*** Opening of Excerpt to read ***

Rev. H. N. Harrison was born in Pass Christian, Miss.. July 5, 1857, and died in New Orleans, La., on April 16, 1936. His parents were Jilson Payne Harrison and Sidney Ann Norton Harrison, He was the youngest of a family of ten children, nine boys and one girl. He was educated at Randolph-Macon College and the University of Virginia, grad-uating with B. A. and M. A. degrees. His first years after graduation were spent in Tulane University as teacher of Chemistry. He left Tulane to become a sugar chemist for the American Sugar Refinery in New Orleans, and probably would have remained in this important position had he not been gloriously converted.
As a young man, he was a lover of pleasure, and in the strictest sense he was a worldling, caring little for the Church and things of the spiritual life. It was under the ministry of Dr. Beverly Carradine, who was at that time pastor of old Carondelet Street Methodist Church in New Orleans, that Brother Harrison was moved by God’s spirit to turn his worldly- life. He was a deeply conscientious man and felt he could not continue at the sugar refinery because his position there called for Sunday work; so he resigned. He was not long idle, however; in fact he was never unem-ployed in the Master’s service from the day he became a Christian.

*** Close of Excerpt to read ***
*** Opening of Record excerpts ***

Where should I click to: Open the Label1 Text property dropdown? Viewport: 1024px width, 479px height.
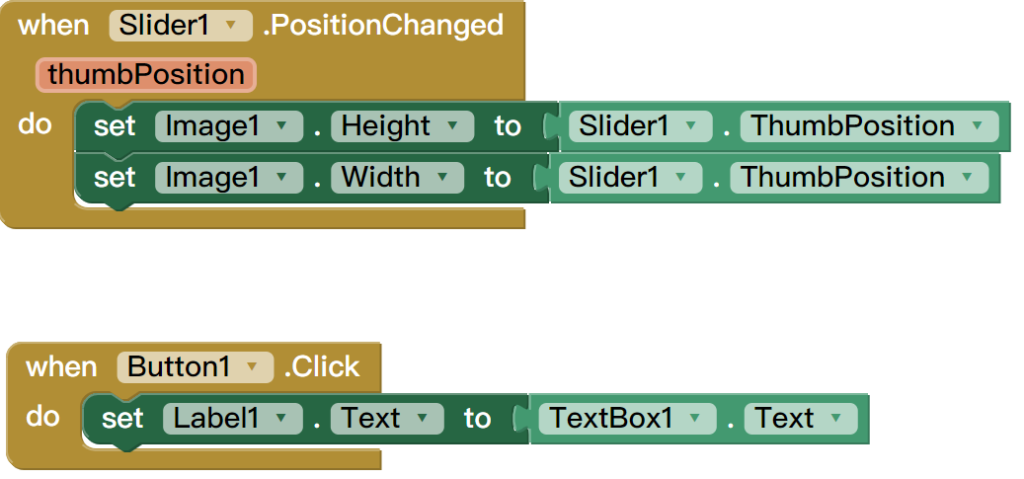[x=423, y=419]
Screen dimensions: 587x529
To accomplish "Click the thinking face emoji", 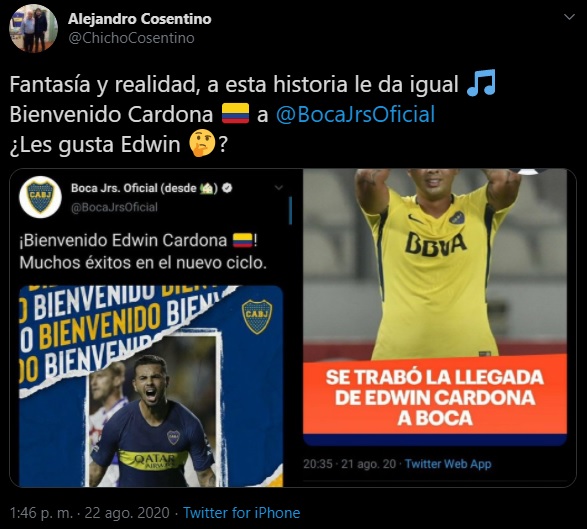I will [x=202, y=143].

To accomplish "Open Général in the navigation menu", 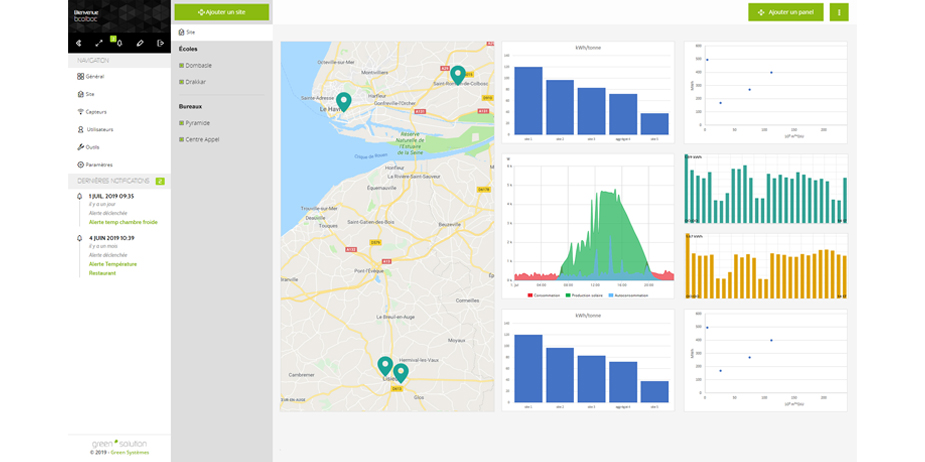I will [x=94, y=76].
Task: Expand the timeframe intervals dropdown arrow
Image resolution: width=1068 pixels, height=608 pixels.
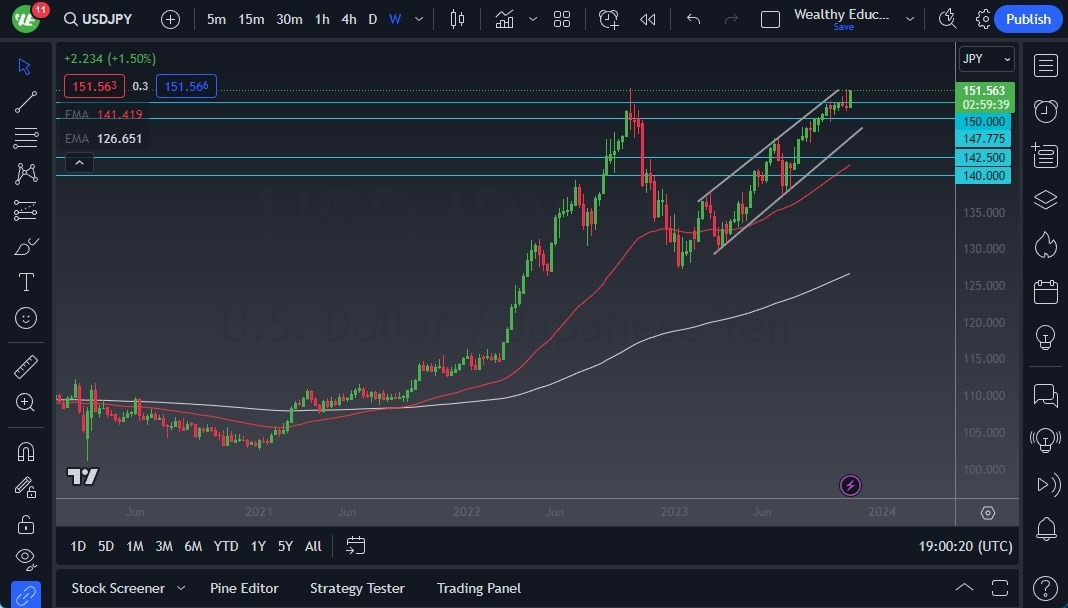Action: coord(417,18)
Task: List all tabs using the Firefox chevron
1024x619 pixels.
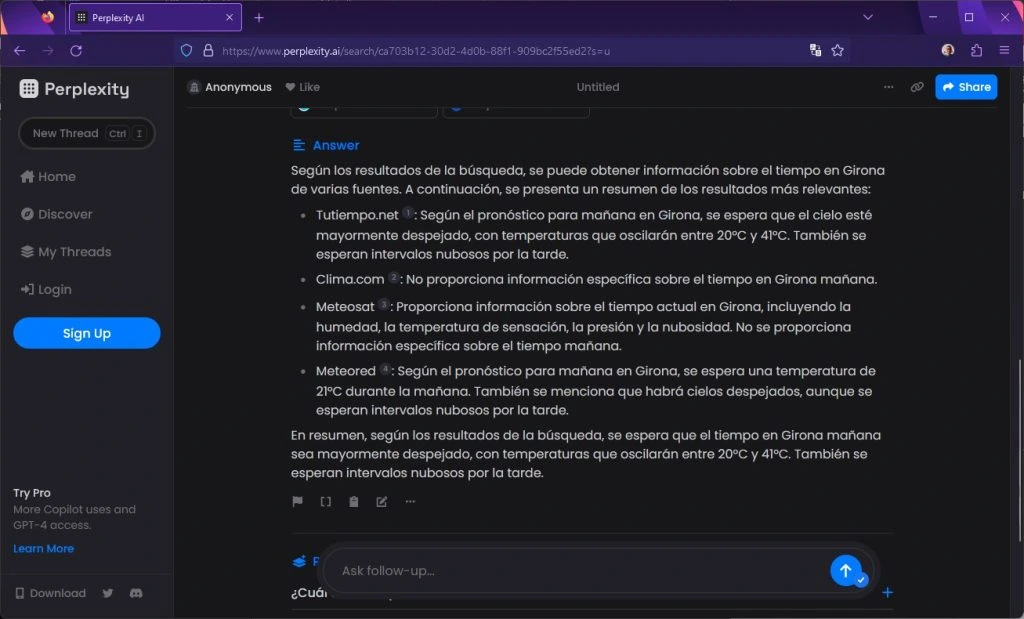Action: click(x=867, y=17)
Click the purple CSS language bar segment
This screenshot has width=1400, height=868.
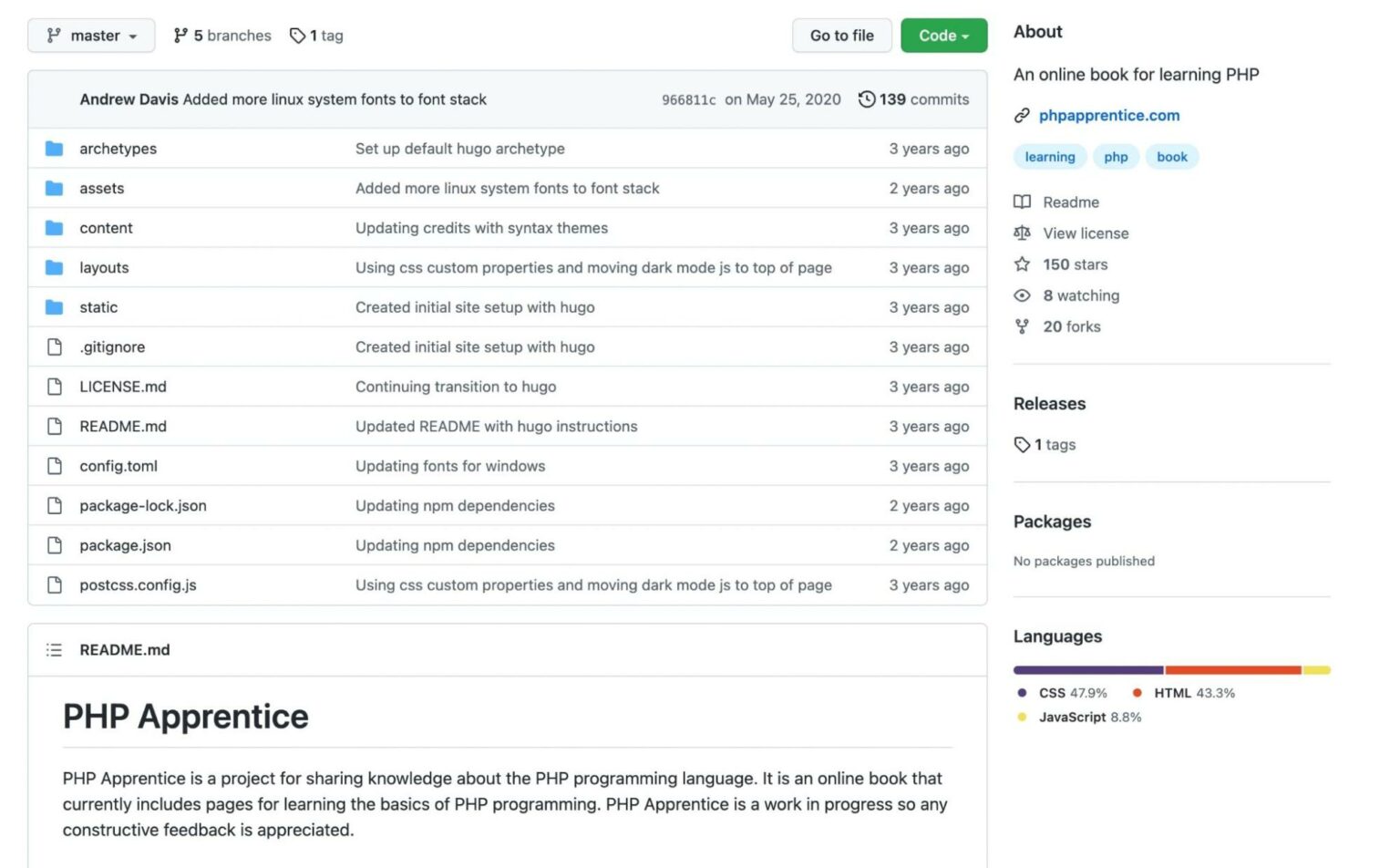1087,670
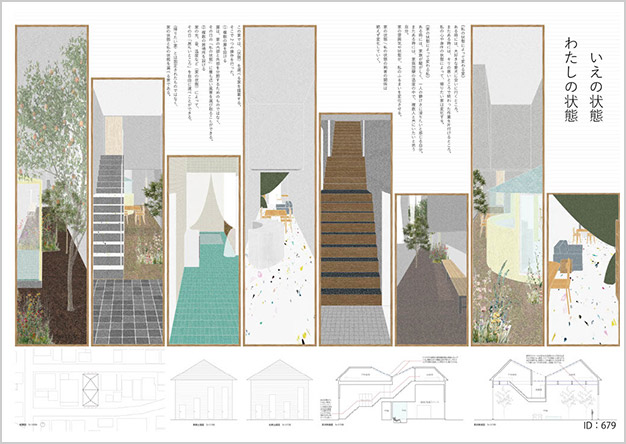This screenshot has height=444, width=626.
Task: Click the first house elevation drawing
Action: click(x=204, y=385)
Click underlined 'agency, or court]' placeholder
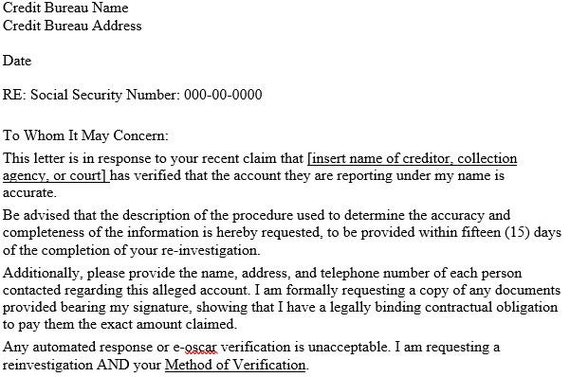The image size is (570, 377). pos(54,176)
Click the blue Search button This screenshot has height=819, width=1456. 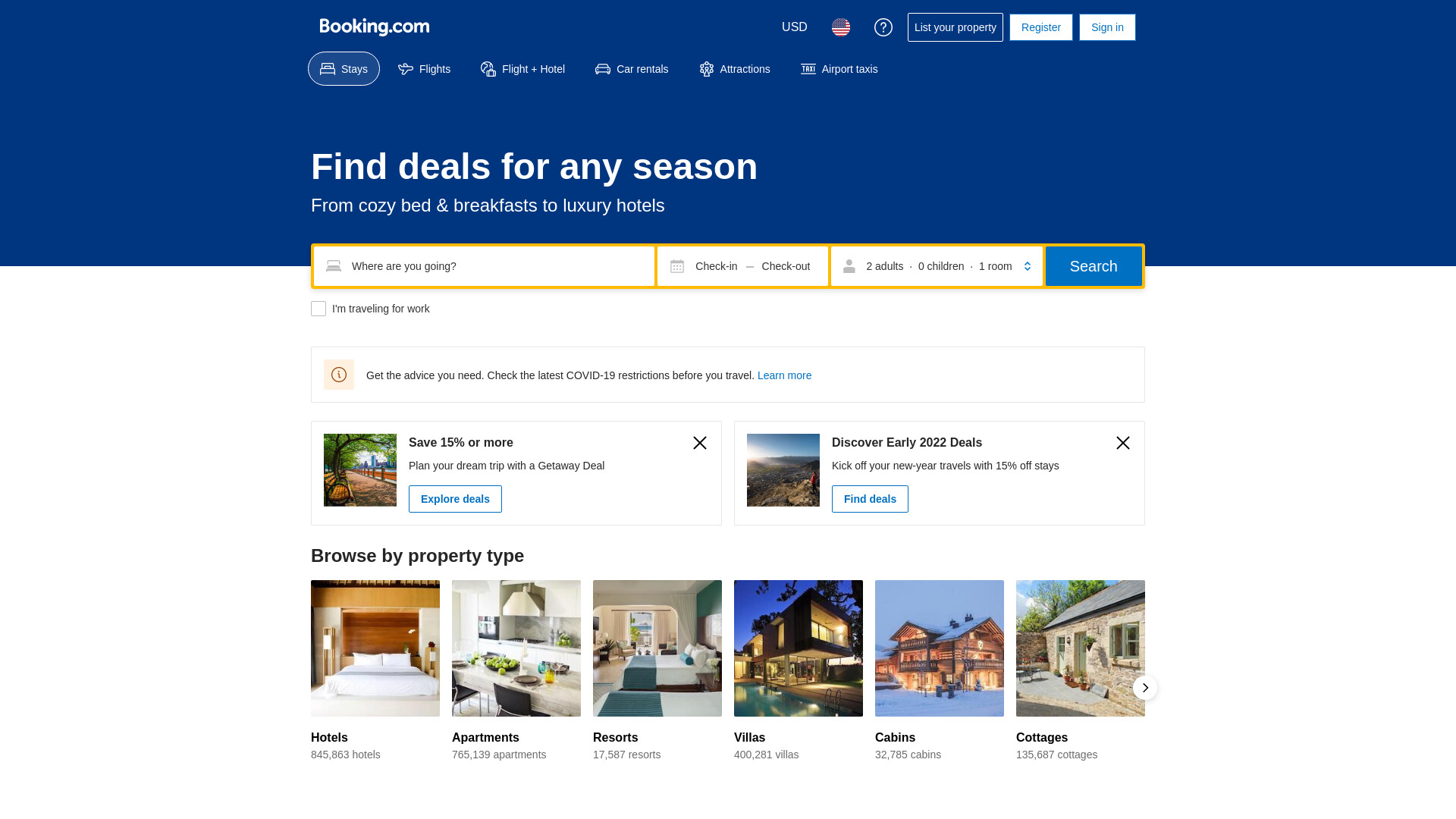[1094, 266]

*** Close of Record excerpts ***

Tasks to complete
1/ In the sketch of H. N. Harrison, rewrite the passage from "Rev. H. N. Harrison" up to and including "been gloriously converted.", replacing "Chemistry" with "Physics".
2/ According to the sketch of H. N. Harrison, why did he resign from his position at the sugar refinery?
3/ Condense the paragraph of the sketch of H. N. Harrison that begins "As a young man" into a shorter version that keeps its main facts.

Solved problems
1/
Rev. H. N. Harrison was born in Pass Christian, Miss.. July 5, 1857, and died in New Orleans, La., on April 16, 1936. His parents were Jilson Payne Harrison and Sidney Ann Norton Harrison, He was the youngest of a family of ten children, nine boys and one girl. He was educated at Randolph-Macon College and the University of Virginia, grad-uating with B. A. and M. A. degrees. His first years after graduation were spent in Tulane University as teacher of Physics. He left Tulane to become a sugar chemist for the American Sugar Refinery in New Orleans, and probably would have remained in this important position had he not been gloriously converted.

2/ His position there called for Sunday work.

3/ As a young man, Harrison loved pleasure and cared little for the Church. Under the ministry of Dr. Beverly Carradine, then pastor of old Carondelet Street Methodist Church in New Orleans, he was moved by God's spirit to change his life. Because his refinery position required Sunday work, he resigned, and from the day he became a Christian he was never unemployed in the Master's service.